Starting at the line with "1518x432 pixels. How", retype each line exactly up to and including the final line of the records below.

INPUT FOR THIS TASK:
::::
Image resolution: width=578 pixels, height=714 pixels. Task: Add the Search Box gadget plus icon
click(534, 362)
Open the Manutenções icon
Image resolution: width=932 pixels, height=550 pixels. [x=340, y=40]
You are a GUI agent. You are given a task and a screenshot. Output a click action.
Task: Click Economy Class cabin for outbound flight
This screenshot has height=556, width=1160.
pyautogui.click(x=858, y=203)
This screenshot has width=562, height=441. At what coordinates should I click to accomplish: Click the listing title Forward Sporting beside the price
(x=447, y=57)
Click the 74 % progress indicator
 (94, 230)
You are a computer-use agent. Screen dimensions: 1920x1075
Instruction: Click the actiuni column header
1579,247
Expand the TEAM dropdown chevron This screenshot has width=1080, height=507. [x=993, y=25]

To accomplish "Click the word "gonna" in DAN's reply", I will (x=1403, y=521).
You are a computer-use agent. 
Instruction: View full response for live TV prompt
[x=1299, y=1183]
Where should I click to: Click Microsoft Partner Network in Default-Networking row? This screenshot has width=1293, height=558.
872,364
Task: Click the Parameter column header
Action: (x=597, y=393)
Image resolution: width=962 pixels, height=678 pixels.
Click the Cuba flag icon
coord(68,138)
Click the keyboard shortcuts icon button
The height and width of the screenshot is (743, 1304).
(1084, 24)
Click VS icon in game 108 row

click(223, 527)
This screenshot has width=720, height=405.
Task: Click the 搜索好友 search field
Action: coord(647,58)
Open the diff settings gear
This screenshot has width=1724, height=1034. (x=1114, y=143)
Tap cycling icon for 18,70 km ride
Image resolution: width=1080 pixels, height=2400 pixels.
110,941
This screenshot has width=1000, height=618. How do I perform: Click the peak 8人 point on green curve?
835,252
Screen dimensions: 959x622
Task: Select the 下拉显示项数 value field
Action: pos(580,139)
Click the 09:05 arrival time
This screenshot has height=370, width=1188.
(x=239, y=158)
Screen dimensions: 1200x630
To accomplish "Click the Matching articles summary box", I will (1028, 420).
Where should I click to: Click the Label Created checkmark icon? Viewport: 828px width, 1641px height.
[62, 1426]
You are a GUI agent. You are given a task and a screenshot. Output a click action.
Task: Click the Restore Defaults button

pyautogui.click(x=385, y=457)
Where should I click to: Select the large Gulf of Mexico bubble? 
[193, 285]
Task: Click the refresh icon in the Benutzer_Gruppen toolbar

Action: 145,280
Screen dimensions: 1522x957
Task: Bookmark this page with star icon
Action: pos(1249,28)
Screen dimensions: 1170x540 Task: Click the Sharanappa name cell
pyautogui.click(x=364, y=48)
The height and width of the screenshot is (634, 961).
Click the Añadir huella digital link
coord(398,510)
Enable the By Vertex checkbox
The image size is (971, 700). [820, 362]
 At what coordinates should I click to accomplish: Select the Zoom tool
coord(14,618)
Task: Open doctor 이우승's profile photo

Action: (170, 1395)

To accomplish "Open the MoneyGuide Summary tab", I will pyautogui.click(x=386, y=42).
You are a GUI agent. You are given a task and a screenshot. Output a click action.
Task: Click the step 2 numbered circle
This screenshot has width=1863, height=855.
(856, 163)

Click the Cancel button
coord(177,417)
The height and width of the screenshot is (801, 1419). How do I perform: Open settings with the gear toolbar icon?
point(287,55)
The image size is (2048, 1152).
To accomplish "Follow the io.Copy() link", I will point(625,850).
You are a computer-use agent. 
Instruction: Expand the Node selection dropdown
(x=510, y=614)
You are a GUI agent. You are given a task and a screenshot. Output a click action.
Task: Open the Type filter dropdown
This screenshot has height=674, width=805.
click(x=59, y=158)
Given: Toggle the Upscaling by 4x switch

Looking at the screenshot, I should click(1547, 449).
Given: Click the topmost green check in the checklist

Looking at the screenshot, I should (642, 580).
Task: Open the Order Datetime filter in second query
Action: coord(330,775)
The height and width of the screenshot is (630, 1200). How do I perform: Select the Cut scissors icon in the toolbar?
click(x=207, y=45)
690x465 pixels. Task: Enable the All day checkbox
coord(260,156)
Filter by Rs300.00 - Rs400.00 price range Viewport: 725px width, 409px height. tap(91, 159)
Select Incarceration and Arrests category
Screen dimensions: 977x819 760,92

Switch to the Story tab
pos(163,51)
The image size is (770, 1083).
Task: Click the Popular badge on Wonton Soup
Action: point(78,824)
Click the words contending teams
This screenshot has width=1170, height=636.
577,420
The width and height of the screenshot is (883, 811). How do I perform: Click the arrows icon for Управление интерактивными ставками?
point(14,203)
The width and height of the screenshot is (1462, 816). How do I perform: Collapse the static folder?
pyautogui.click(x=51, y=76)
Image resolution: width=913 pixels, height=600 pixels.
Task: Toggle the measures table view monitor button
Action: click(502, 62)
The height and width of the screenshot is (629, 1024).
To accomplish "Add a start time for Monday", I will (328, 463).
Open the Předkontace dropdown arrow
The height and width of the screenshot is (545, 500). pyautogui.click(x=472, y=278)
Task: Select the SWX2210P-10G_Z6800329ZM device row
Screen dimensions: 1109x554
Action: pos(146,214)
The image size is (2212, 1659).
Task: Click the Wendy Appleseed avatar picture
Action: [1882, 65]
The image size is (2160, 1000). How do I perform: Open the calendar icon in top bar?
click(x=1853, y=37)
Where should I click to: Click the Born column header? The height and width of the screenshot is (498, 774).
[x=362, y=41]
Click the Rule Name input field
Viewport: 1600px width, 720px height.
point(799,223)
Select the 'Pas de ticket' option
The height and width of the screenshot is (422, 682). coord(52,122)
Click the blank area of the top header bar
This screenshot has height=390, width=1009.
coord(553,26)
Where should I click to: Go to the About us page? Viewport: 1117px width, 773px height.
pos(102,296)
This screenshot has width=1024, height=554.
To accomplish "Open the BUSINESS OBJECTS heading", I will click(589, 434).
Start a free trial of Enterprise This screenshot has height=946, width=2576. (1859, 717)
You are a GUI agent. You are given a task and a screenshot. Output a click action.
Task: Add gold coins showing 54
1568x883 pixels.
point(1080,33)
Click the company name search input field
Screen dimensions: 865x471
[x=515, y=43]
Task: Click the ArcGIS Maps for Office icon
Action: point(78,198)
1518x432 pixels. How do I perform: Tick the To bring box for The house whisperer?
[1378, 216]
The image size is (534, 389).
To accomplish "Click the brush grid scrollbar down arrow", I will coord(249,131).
::::
ANSWER TO THIS EXERCISE:
1518x432 pixels. How do I perform: Tick the To bring box for The house whisperer?
[1378, 216]
The image size is (534, 389).
To accomplish "Click the brush grid scrollbar down arrow", I will coord(249,131).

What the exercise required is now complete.